Under these conditions, how valid are my results likely to be? Am I likely to get more stable or objectively “better” results by not incorporating observed data series with structural breaks that the model cannot appropriately account for?

I am confused for several reasons.
You cannot estimate a determinstic model in Dynare. It does not matter whether you do linearization or loglinearization. Both will have a hard time with permanent shifts away from the approximation point.
What do you mean with

This is only because you assume that you can model the break independently from everything else. If you think this is the case, you can clean the data from the structural break before bringing it to the model.

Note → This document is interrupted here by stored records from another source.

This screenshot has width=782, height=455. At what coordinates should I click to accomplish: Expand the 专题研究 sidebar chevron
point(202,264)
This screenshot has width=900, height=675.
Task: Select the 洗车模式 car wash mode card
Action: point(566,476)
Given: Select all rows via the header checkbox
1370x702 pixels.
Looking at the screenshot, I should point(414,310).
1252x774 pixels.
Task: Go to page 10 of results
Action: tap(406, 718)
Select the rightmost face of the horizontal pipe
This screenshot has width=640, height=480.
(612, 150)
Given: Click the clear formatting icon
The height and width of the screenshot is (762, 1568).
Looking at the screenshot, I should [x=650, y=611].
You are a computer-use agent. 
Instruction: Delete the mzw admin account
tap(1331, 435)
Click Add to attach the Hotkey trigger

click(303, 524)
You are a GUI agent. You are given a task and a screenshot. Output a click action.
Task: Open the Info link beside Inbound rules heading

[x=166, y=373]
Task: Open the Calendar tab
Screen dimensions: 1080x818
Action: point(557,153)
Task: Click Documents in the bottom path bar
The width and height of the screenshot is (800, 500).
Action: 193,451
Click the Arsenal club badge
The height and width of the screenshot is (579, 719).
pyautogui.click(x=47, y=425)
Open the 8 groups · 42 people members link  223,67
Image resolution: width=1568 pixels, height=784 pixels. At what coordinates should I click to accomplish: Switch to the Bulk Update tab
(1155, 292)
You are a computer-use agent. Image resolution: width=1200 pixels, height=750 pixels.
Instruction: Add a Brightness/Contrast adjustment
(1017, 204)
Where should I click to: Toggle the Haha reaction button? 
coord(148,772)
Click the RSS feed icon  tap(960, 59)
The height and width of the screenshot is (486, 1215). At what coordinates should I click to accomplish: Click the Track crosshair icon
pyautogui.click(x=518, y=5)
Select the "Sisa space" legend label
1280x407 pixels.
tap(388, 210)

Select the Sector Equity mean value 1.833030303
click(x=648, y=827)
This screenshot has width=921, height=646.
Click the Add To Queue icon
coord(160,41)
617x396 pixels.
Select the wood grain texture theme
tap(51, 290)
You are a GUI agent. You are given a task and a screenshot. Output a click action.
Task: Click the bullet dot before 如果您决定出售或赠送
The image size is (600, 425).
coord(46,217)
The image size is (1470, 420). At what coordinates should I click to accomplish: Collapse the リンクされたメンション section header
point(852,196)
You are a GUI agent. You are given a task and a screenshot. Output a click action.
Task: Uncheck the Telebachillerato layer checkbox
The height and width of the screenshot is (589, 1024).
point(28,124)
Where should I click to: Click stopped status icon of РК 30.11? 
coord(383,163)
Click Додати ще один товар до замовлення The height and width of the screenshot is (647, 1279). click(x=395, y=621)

The unit root in the model allows you to model permanent shifts away from the steady state in the context of simulation (structural break). It does typically not deal with unit roots in the data, which are handled by detrending both the model and the data by this unit root.

I apologize for the confusion, I am not attempting to estimate a deterministic model. I will try to greatly simplify my question.

If I detrend the model and the data by the unit root process, what kind of inaccuracy does that introduce to my model if I can’t explicitly incorporate corrections or controls for any permanent structural breaks in the data?

I am not sure how you will remove the unit root in the data. But in principle, Dynare can solve perfect foresight models up to any accuracy. As now Taylor approximation is involved, there is no problem.